- Born: Lou Adelaide Bigelow November 24, 1884 St. Joseph, Missouri, U.S.
- Died: July 31, 1968 (aged 83) San Diego, California, U.S.
- Known for: Photography

= Lou Goodale Bigelow =

American photographer

Lou Goodale Bigelow (November 24, 1884 – July 31, 1968) was an early 20th century American photographer.

Born to photographer Lyman Goodale Bigelow and his photographic assistant and wife Ada in St. Joseph, Missouri, Lou Adelaide Goodale Bigelow grew up in Ronan, Montana. She learned the art of photography from her father, Lyman Goodale Bigelow, and worked in Kalispell, Montana as an assistant to Roland W. Reed, a photographer of Native Americans who produced striking images of members of the Blackfoot nation.
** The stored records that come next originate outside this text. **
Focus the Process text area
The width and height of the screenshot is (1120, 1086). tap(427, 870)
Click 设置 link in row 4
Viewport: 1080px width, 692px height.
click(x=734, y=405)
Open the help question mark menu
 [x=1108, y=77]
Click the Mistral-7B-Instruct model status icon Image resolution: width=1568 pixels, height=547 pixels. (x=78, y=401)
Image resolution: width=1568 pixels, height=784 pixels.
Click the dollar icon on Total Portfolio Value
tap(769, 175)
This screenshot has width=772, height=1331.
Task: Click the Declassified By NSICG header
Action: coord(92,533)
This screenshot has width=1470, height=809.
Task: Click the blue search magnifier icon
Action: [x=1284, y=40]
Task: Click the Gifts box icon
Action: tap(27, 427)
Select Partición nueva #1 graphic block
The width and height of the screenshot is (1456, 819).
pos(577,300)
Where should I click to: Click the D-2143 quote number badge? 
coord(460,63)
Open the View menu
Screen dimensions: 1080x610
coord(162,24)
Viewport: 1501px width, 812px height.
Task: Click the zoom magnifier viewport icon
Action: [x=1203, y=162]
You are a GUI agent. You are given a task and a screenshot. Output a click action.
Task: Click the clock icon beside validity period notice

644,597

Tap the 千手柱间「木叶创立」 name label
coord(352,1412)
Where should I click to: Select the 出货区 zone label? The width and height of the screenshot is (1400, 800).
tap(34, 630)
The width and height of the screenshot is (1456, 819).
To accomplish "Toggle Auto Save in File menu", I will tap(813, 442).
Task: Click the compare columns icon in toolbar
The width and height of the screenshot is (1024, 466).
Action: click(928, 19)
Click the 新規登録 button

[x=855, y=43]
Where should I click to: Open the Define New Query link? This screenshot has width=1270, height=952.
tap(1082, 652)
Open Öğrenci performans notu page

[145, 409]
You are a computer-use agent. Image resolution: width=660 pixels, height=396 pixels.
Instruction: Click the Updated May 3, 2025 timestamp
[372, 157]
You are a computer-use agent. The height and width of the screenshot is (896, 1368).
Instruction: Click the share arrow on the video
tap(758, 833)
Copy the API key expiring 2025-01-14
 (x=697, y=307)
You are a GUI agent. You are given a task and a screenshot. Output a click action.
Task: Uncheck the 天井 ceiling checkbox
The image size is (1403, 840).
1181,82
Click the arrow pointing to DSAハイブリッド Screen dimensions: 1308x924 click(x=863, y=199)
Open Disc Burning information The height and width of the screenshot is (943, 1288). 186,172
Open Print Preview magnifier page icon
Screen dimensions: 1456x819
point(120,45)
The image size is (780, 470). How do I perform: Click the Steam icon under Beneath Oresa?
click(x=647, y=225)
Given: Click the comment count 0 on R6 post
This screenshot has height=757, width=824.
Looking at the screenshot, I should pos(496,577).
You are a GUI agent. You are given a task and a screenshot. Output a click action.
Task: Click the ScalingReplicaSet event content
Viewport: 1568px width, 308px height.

She accompanied Reed to California in early 1915, where he set up a studio in Coronado and showed photographs in the 1915 Panama–Pacific International Exposition; Bigelow purchased the studio from Reed in November of that year when he returned to Kalispell.

She later set up her own studio in San Diego, California. Over a career of more than 30 years, she specialized in commercial portraits of guests staying at the Hotel del Coronado. Her portraits were frequently published in the San Diego Union newspaper; among her clients was Wallis Simpson, later the Duchess of Windsor. Notable subjects included stage celebrities. In later life, Bigelow painted portraits and landscapes.

Bigelow was the subject of a 2000 exhibition "Lou Goodale Bigelow: An early Twentieth-Century Female Photographer and Artist" at the Coronado Museum of History and Art.